The 2019 Draft will take place tonight through Wednesday, beginning with tonight's Draft preview show on MLB Network and MLB.com at 6 ET. MLB Network will broadcast the first 41 picks (Round 1 and Competitive Balance Round A), while MLB.com will stream all 78 picks on Day 1. MLB.com will also provide live pick-by-pick coverage of Rounds 3-10 on Day 2, beginning with a preview show at 12:30 p.m. ET. Then, Rounds 11-40 can be heard live on MLB.com on Day 3, beginning at noon ET.
Go to MLB.com/Draft to see the Top 200 Prospects list, mock Drafts from MLB Pipeline analysts Jim Callis and Jonathan Mayo, the complete order of selection and more.
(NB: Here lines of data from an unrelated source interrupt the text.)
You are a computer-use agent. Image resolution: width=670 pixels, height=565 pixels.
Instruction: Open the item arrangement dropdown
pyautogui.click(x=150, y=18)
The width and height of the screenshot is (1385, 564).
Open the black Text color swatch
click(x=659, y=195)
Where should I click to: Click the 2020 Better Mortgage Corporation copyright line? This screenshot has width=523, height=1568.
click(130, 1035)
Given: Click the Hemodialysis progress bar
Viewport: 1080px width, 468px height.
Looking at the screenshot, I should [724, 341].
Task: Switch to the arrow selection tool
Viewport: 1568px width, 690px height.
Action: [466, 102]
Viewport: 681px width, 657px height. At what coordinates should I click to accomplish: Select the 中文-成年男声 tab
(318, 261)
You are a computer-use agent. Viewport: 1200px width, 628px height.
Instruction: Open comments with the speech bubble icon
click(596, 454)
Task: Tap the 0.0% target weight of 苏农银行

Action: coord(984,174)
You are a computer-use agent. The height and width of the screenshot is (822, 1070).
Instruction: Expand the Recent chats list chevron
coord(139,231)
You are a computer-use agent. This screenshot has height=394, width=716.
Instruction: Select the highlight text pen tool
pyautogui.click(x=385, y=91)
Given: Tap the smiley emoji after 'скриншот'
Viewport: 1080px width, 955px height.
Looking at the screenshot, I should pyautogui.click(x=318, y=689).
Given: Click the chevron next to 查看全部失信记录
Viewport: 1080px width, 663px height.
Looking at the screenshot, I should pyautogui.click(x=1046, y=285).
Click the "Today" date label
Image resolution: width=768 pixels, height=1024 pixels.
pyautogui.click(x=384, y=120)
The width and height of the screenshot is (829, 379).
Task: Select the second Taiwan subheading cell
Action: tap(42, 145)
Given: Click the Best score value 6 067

And follow @MLBDraft on Twitter to see what Draft hopefuls, clubs and experts are saying.
Here’s how the Draft is shaping up for the Orioles, whose first selection is No. 1 overall.
In about 50 words
With a farm system rated in the lower third in baseball even after last summer’s selloff, the Orioles are in the market for just about everything. First-year general manager Mike Elias and assistant GM Sig Mejdal arrived in Baltimore from Houston this winter with noted experience building through the Draft, having helped morph the Astros into champions earlier this decade. Now they get their first chance to pave a new direction for an Orioles franchise that lost 115 games a year ago and sold off many of its core players.
What they’re saying
“It’s hard to understate it -- it’s a huge opportunity,” Elias said. “Any time you’re picking high in the Draft, you have a pretty good shot at getting a franchise cornerstone. But it’s not a 100 percent shot by any stretch of the imagination. It’s probably more 50/50 if you look at the historical records of it. So you feel a lot of pressure. There is big upside in the opportunity, but it’s not easy. Nobody has a crystal ball and it’s not easy to nail. We just do as much work as we can going into it and do the best we can.”
Who might they take?
The prime candidates to go No. 1 in what’s considered a top-heavy class are:
Oregon State C Adley Rutschman
Rutschman has sat atop most Draft boards since earning Most Outstanding Player honors at last year’s College World Series. He’s done nothing to hurt his stock this spring as Rutschman is enjoying a dominant junior season for a Beavers team looking to make another run at Omaha. A left-handed hitter with plus tools behind the plate Rutschman was batting .419 with 17 home runs and 137 total bases through Oregon State’s first 55 games, while leading all Division I hitters in walks (73) and on-base percentage (.580). He’s seen as one of the best prospects since Bryce Harper and a potential franchise cornerstone.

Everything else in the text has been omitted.